Spectrally Resolved Kinetics of Energy Transfer Within a Single Emission Band of Highly Luminescent Thick-Shell CdSe/CdS Colloidal Quantum Dots

The resonant energy transfer (ET) between quantum dots (QDs) can influence the performance of some devices, such as QD light-emitting diodes (QLEDs). Since the ET efficiency decreases as a function of donor-acceptor distance, QDs of the thick shell allow reducing its impact. However, synthesizing thick-shell QDs of narrow, symmetric size distribution is challenging. This article shows that too broad size distribution can result in ET, even for QDs characterized by a thick shell, high quantum yield, and narrow emission spectrum.

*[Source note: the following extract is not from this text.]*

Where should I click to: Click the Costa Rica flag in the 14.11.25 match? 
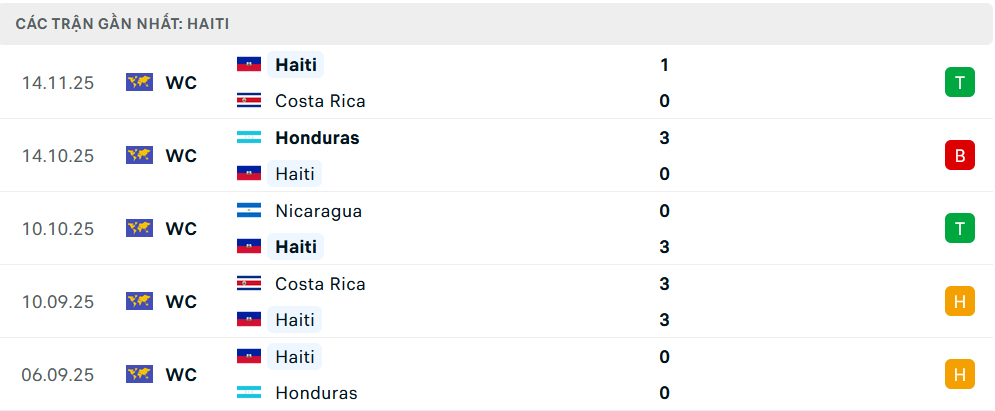click(x=249, y=101)
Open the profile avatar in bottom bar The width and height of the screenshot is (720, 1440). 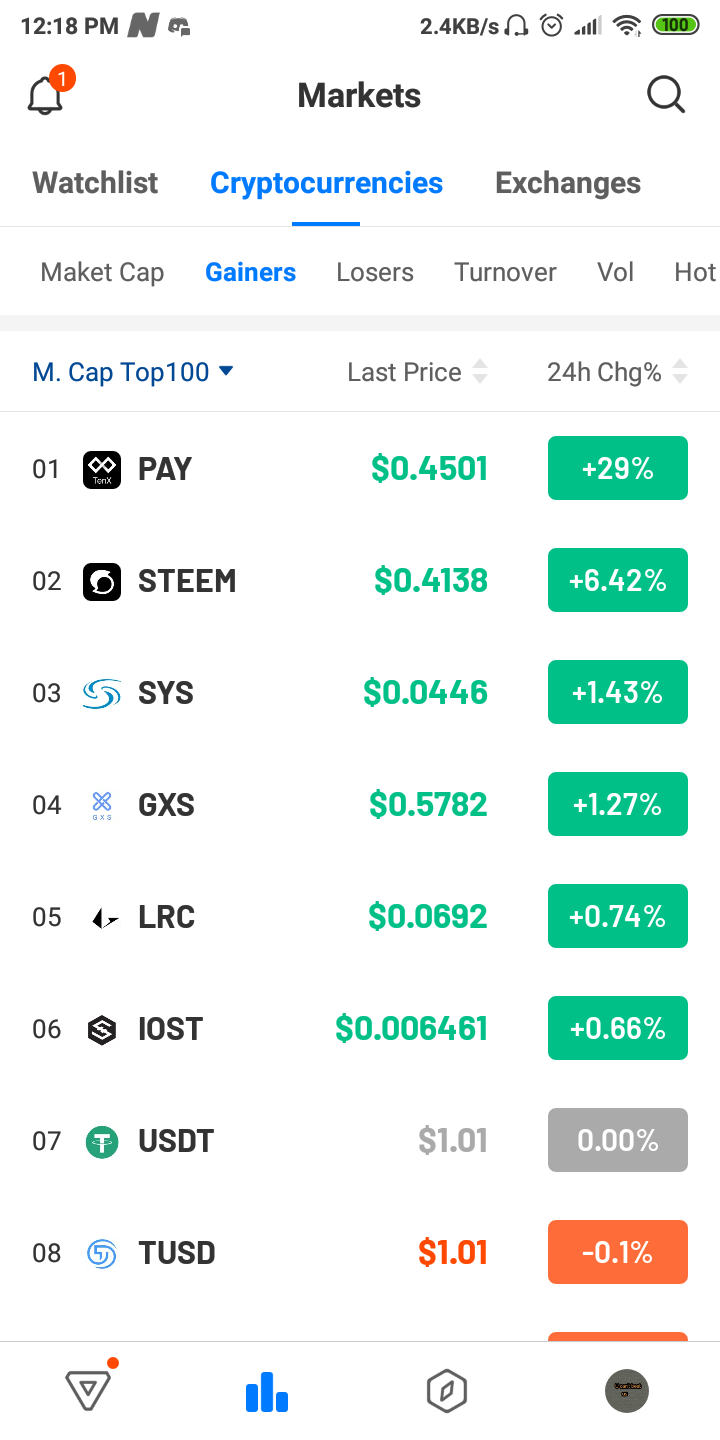pyautogui.click(x=627, y=1390)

The impact of ET may remain undetected by standard spectroscopic characterization methods since ET occurs mainly from the blue tail of the luminescence spectrum. Here, ET is investigated for CdSe/CdS QDs characterized by a thick shell and high photoluminescence (PL) quantum yield. It is shown that despite the thick shell significantly limiting the ET efficiency at the maximum of the PL band, the ET at higher emission energies is clearly observable. Finally, a new parameter describing the non-single exponential shapes of PL decay curves is introduced. It is shown that such a parameter helps to study ET phenomena, allowing to collect all important information regarding the non-single exponential character of PL decays on a single graph.